Parse XML With Additional String

Parse XML With Additional String - c#

I need to support parsing xml that is inside an email body but with extra text in the beginning and the end.
I've tried the HTML agility pack but this does not remove the non-xml texts.
So how do I cleanse the string w/c contains an entire xml text mixed with other texts around it?
var bodyXmlPart= #"Hi please see below client <?xml version=""1.0"" encoding=""UTF-8""?>" +
"<ac_application>" +
" <primary_applicant_data>" +
" <first_name>Ross</first_name>" +
" <middle_name></middle_name>" +
" <last_name>Geller</last_name>" +
" <ssn>123456789</ssn>" +
" </primary_applicant_data>" +
"</ac_application> thank you, \n john ";
//How do I clean up the body xml part before loading into xml
//This will fail:
var xDoc = XDocument.Parse(bodyXmlPart);

If you mean that body can contain any XML and not just ac_application.

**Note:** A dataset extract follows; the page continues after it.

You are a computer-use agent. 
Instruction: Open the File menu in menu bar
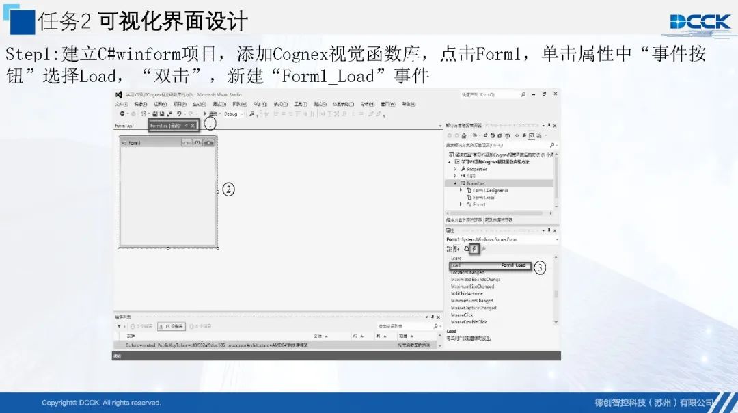[121, 104]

You can use the following code:
var bodyXmlPart = #"Hi please see below client " +
"<ac_application>" +
" <primary_applicant_data>" +
" <first_name>Ross</first_name>" +
" <middle_name></middle_name>" +
" <last_name>Geller</last_name>" +
" <ssn>123456789</ssn>" +
" </primary_applicant_data>" +
"</ac_application> thank you, \n john ";
StringBuilder pattern = new StringBuilder();
Regex regex = new Regex(#"<\?xml.*\?>", RegexOptions.Singleline);
var match = regex.Match(bodyXmlPart);
if (match.Success) // There is an xml declaration
{
pattern.Append(#"<\?xml.*");
}
Regex regexFirstTag = new Regex(#"\s*<(\w+:)?(\w+)>", RegexOptions.Singleline);
var match1 = regexFirstTag.Match(bodyXmlPart);
if (match1.Success) // xml has body and we got the first tag
{
pattern.Append(match1.Value.Trim().Replace(">",#"\>" + ".*"));
string firstTag = match1.Value.Trim();
Regex regexFullXmlBody = new Regex(pattern.ToString() + #"<\/" + firstTag.Trim('<','>') + #"\>", RegexOptions.None);
var matchBody = regexFullXmlBody.Match(bodyXmlPart);
if (matchBody.Success)
{
string xml = matchBody.Value;
}
}
This code can extract any XML and not just ac_application.
Assumptions are, that the body will always contain XML declaration tag.
This code will look for XML declaration tag and then find first tag immediately following it. This first tag will be treated as root tag to extract entire xml.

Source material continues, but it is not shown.